3- Nedenselliği Allah'a uygulamamak


 Allah'ın nedeni ne? Basitçe sebebi olmayan bir şeye sebep sormak bekar birisine eşin kim diye sormak gibidir. Tanımlı bir şeye karşılık gelmez. Ana yazım Leibnizci Kozmolojik Argüman temel Leibnizci argümandan biraz farklı. Leibniz'in ortaya attığı argüman benim bahsettiğim şekilde değil. Leibniz'in kullandığı zorunlu ve mümkün varlık kavramlarını alıp Kelam argümanıyla bir sentez yaptım. Zorunlu varlıktan bahsederken ise mümkün varlıkların her birinin bir sebebinin olması ve bu yüzden en uç zincir(bu zincir sonsuza kadar gitse bile fark eden bir şey yok.) de mutlaka zorunlu varlığa dayanması gerekir demiştim. Zorunlu varlığa sebeplerin en başı diyerek mümkün varlıklardan yola çıkarak ulaştım. Bu yüzden Allah'a keyfi olarak bir zorunluluk atfetmiyor, mümkün varlıkların ve oluşun kendisinden yola çıkarak zorunlu varlığa ulaşıyordum. Bu yüzden bu sebep zincirinin nedenselliğin getirdiği mantıki bir kural olarak başta zorunlu bir varlık olmalıdır. Üstelik nedensellik var olmaya başlayan şeylerde sebebin kendinde olamayacağına başka bir sebep aranması gerektiğini söyler. Var olmaya başlamayan ezeli ve ebedi bir varlık için bu soruyu sormak bekar birisine eşin kim diye sormaktır. 

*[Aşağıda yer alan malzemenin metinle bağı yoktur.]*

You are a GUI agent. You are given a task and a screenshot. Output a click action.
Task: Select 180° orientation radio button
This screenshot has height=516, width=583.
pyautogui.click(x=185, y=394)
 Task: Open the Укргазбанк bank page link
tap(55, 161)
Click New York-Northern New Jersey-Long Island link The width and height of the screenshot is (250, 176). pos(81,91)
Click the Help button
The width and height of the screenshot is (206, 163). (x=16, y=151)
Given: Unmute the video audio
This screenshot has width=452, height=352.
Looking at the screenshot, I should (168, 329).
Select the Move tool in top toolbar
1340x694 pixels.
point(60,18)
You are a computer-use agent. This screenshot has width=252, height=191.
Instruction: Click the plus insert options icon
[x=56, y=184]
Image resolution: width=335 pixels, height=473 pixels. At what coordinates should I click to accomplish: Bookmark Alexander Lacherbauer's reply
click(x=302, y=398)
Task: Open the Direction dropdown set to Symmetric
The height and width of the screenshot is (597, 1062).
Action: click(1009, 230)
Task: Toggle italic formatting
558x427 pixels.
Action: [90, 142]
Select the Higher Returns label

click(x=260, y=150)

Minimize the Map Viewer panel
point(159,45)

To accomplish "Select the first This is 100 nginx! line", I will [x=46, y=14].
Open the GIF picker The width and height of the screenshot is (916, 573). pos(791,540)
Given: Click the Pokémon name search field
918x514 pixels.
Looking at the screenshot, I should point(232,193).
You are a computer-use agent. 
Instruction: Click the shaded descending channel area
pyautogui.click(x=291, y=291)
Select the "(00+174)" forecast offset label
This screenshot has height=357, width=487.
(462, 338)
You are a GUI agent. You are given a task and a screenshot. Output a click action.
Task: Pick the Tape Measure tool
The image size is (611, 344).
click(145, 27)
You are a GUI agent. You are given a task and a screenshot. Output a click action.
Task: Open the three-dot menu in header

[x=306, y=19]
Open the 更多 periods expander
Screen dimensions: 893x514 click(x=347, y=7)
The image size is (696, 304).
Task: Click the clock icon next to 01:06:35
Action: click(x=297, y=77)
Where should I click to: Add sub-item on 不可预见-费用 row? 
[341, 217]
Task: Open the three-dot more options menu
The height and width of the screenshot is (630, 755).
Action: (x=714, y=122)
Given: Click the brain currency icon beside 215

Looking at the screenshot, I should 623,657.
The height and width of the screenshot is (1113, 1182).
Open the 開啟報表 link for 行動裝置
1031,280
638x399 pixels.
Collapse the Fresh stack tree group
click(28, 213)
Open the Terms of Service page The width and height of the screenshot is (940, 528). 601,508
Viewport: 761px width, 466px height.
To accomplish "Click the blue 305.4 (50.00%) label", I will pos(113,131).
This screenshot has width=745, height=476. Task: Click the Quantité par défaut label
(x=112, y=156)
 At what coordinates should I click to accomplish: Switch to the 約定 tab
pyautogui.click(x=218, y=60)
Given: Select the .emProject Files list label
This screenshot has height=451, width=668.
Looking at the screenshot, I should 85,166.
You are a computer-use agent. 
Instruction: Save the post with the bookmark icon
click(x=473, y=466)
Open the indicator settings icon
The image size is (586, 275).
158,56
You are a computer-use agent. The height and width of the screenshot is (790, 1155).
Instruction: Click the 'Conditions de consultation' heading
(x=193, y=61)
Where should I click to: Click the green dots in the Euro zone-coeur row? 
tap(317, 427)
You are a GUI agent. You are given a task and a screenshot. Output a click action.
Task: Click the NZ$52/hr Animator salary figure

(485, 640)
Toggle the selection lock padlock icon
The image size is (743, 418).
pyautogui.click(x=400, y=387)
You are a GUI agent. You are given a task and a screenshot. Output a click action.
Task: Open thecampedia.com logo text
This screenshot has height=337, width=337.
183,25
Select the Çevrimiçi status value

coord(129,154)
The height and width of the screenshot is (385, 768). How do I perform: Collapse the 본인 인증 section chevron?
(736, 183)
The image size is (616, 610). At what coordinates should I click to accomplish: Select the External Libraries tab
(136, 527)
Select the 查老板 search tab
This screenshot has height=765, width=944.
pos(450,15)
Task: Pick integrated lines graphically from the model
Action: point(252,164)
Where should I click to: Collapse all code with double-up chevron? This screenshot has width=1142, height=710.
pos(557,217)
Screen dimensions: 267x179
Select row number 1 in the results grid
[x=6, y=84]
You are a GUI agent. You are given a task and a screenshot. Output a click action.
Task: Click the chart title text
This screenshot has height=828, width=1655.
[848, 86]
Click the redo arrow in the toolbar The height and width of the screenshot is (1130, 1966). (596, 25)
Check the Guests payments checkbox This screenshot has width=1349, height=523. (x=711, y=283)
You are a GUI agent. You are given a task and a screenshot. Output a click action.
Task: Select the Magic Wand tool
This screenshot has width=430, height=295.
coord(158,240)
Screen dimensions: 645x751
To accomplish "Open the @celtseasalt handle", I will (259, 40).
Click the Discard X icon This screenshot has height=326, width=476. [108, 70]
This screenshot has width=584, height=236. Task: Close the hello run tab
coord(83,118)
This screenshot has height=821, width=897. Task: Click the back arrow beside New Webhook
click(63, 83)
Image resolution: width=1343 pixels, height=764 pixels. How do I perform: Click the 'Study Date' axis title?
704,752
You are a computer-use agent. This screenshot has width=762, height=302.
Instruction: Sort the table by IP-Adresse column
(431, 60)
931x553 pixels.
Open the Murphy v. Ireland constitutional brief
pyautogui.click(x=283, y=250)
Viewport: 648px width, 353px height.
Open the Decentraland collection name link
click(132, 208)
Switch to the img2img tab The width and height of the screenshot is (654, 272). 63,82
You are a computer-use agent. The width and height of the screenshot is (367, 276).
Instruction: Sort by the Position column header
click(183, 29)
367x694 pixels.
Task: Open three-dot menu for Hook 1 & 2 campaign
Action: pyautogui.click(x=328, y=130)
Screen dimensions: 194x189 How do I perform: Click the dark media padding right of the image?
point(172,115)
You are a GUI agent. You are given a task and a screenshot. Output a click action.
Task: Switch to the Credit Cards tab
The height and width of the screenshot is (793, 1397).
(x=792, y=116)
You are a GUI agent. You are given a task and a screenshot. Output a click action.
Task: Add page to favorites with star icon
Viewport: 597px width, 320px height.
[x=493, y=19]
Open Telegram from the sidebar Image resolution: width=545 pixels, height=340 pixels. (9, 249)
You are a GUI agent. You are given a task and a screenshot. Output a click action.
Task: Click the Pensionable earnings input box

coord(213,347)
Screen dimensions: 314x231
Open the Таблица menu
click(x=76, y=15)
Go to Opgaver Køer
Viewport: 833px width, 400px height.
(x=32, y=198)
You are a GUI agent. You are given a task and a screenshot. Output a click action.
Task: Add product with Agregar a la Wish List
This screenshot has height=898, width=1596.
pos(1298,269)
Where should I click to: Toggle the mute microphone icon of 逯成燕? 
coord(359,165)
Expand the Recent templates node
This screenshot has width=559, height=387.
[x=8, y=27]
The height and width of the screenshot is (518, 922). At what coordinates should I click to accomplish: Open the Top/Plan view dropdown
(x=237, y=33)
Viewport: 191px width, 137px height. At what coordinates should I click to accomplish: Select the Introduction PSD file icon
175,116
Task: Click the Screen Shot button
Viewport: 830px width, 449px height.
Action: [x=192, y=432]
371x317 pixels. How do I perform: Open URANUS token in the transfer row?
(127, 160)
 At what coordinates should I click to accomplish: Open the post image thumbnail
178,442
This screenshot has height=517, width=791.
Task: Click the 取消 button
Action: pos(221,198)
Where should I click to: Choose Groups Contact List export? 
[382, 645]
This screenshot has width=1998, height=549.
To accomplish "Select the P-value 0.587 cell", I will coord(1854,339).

4- Tek bir nedene bağlamak



 Argümanın sonucunda bir yaratıcıya olan gereksinim gösterildikten sonra yaratanın neden tek bir Tanrı olduğu sorulabilir. Bu argüman öncelikle 3 semavi dinin İlah'ını tek başına kanıtlayan bir argüman değildir. Bu argümanın ortaya koyduğu şey basitçe ilk sebebin ve yaratıcının akıl, irade ve kudret sahibi olması gerektiği yani bilinç ve zihin sahibi bir varlık olduğudur. Birden fazla Tanrı'nın yarattığına inanan politeist görüş veya bu evrenin simülasyon olduğu, laboratuvarda oluşturulduğu gibi görüşler-politeist görüş, simülasyon ve evren yaratan fizik profesörü görüşünden çok daha mantıklıdır kanımca- bu argümanın çürütmek istediği şeyler değildir. Bunlar Tanrı'nın sıfatları konusuna girer. Dini metinlerin, vahyin ve Tanrı'nın sıfatlarının birlikte ele alınması gereken başka bir konunun özüdür. Burada ifade edilen ise ilk ve zorunlu varlığın mekanik olamayacağı, bu yüzden madde olamayacağı, irade, bilinç ve kudret sahibi olması gerektiği, rastgele ve sebepsiz dalgalanmalara ithafen maddenin olamayacağı veya madde dışında herhangi bir nedensiz ve rastgele oluşumun olamayacağıdır. Bu yüzden black and white fallacy denilen sadece iki şıktan birinin seçilmesi gerektiğini söyleyen mantık hatası da buraya itiraz olarak getirilemez. Çünkü ele alınan konuda sadece iki şık varsa ve diğerleri imkansızsa bunun bir anlamı olmayacaktır. Ancak bahsettiğim gibi burada iki şık olmasa bile kalan tüm şıkları elediğimiz için herhangi bir sorun bulunmuyor. Sadece madde ve Tanrı ikilisini ele almayıp, evrenin hiçlikten çıkabileceğine dair veya ezeli olup da rastgele olarak meydana gelen bilinçsiz ve iradesiz evren modellerinin imkansızlığını da ortaya koydum. Biraz önce dediğim gibi ezeli ve rastgele modele illa maddeyi koymak da gerekmez. Bu tamamen farklı bir soyut sebep de olabilir. Bu yüzden o ihtimaller de elenmiş olur. Nihayetinde argümanda da bahsedildiği gibi ilk sebebin zorunlu olmasının yanı sıra iradeye sahip olması gerekliliği de gözükmekte. 




31 Ağustos 2018 Cuma

Düzeltme

Leibnizci Kozmolojik Argüman yazısında düzelttiğim iki cümle oldu. Bir tanesini yazıda altta 3 yıldız şeklinde belirttim. Diğeri ise Tanrı ve evren ezelidir şeklinde yazdığım bir yerde oldu. Tanrı veya evren demek istediğim öncülü yazının ispatlamaya çalıştığı şey ve kendi görüşüm olarak(sadece) Tanrı ezelidir şeklinde değiştirdim.

4 Ağustos 2018 Cumartesi

Leibnizci Kozmolojik Argüman

 Alman filozof Gottfried Leibniz tarafından ortaya atılmıştır. Geçmeden önce zorunlu ve mümkün varlıkların kısaca tanımını yapmak gerekir.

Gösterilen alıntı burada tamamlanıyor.